Experimental procedures

Our framework for identification of connectome-scale group-wise consistent ICNs in macaques includes three major steps (marked as 1–3 in Fig. 1): (1) identification of connectome-scale ICNs of each individual subject via dictionary learning and sparse representation of whole-brain rsfMRI data (Section ‘Identification of Connectome-scale ICNs within Individual Subject’), representation of the spatial pattern of each ICN via the ‘connectivity map’ model (Section ‘Representation of Spatial Pattern of ICN via Connectivity Map’), and identification of connectome-scale group-wise consistent ICNs across all subjects (Section ‘Identification of Connectome-scale Group-wise Consistent ICNs across Different Subjects and Scans’). The materials and methods section is organized by following the three major steps, respectively.

Fig. 1.

The pipeline of the proposed computational framework for identification of connectome-scale group-wise consistent ICNs in macaques. The three major steps are labeled as 1–3, respectively.
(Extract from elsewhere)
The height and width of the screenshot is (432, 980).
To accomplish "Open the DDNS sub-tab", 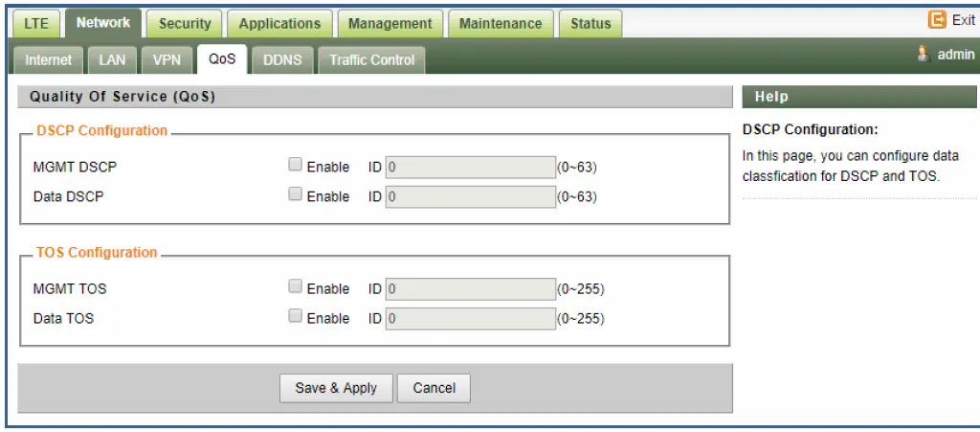I will (x=282, y=59).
Data Acquisition and Preprocessing

The subjects used in this study were rhesus monkeys (Macaca mulatta) living in the breeding colony maintained at the Yerkes National Primate Research Center (YNPRC), Emory University (Lawrenceville, Georgia). A total of 10 subjects with longitudinal resting state fMRI (rsfMRI) scans collected during infancy and the juvenile period were used in this study (scans available at four different ages: 3-months: 10 subjects; 6-months: 10 subjects; 12-months: 8 subjects; 18-months: 5 subjects). The subjects represent typically developing, socially-housed rhesus monkeys, studied longitudinally as part of a larger study (Howell et al, 2016; McCormack et al, 2015). They were raised with their mothers and families for the entire duration of the study in large social groups and they span all social hierarchy strata (high, medium and low ranking families). Standard high fiber, low fat monkey chow and seasonal fruits and vegetables were provided twice daily, in parallel to enrichment items. Water was available ad libitum. All studies were performed in accordance with the Animal Welfare Act and the U.S. Department of Health and Human Services “Guide for the Care and Use of Laboratory Animals”, and approved by the Emory University Institutional Animal Care and Use Committee (IACUC).
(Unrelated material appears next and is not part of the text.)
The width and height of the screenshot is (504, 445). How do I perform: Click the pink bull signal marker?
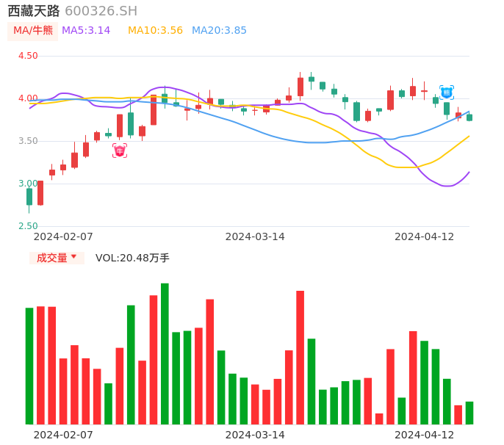[x=120, y=151]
Images were acquired on a 3T Siemens Trio scanner (Malvern, PA) at the Yerkes National Primate Research Center’s (YNPRC) Imaging Center using an 8-channel array, transmit and receive knee volume coil. The subjects were scanned supine under isoflurane anesthesia (standardized to the lowest possible - 0.8–1% isoflurane, inhalation- to minimize effects on functional connectivity). A custom-made head holder with ear bars and a mouth piece was used to secure and prevent movement of the head in order to avoid motion artifacts. Animals were intubated, administered dextrose/NaCl (I.V.) for hydration, placed over an MRI-compatible heating pad to maintain temperature and physiological measures monitored during the scans. After each subject was scanned and had completely recovered from anesthesia, it was returned to its mother, and mother-infant dyad returned to their social group.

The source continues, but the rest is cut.